* _WORK TO BE COMPLETED_
Copy the records below word for word, from the line containing "Select Sectigo Public" through the line containing "tap(353, 277)", including both of those lines. Leave the pictures out of your copy.

* _PROVIDED DATA_
::::

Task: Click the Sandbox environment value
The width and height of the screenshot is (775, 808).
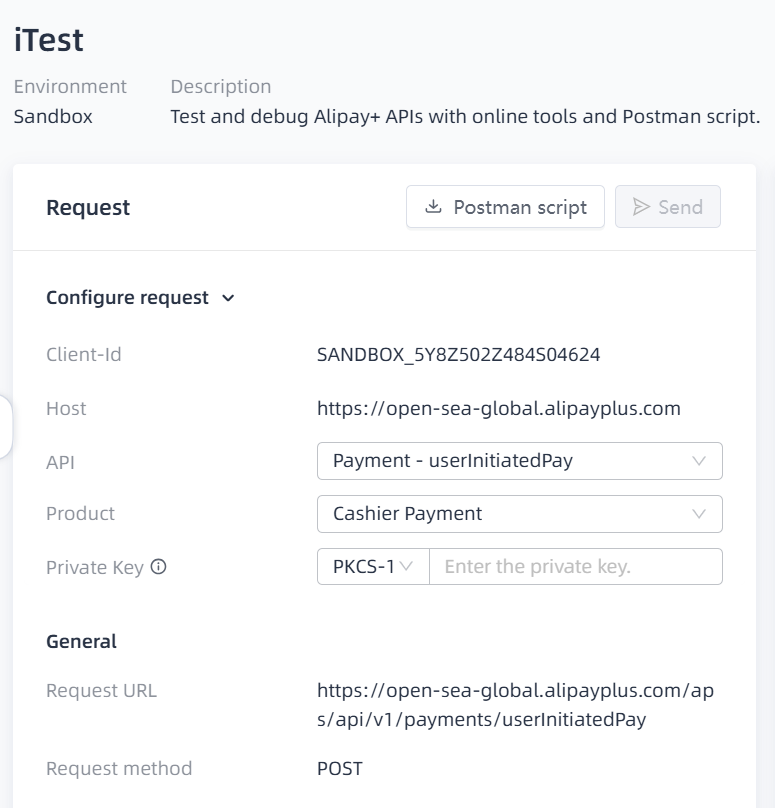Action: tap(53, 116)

::::

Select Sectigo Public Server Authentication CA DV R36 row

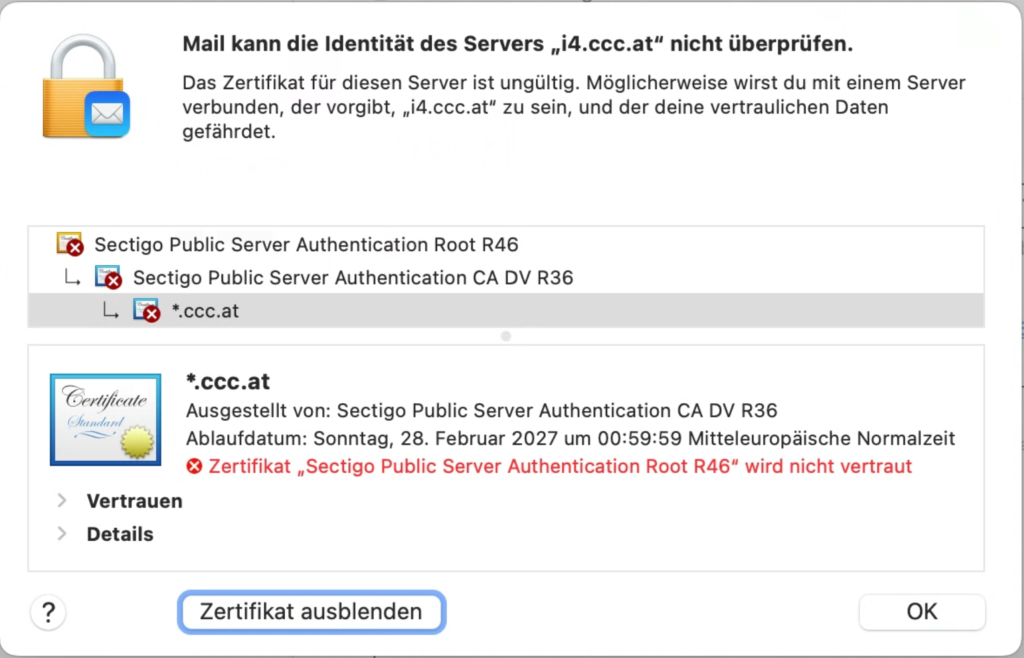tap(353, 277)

::::

* _RESULT_
Select Sectigo Public Server Authentication CA DV R36 row

tap(353, 277)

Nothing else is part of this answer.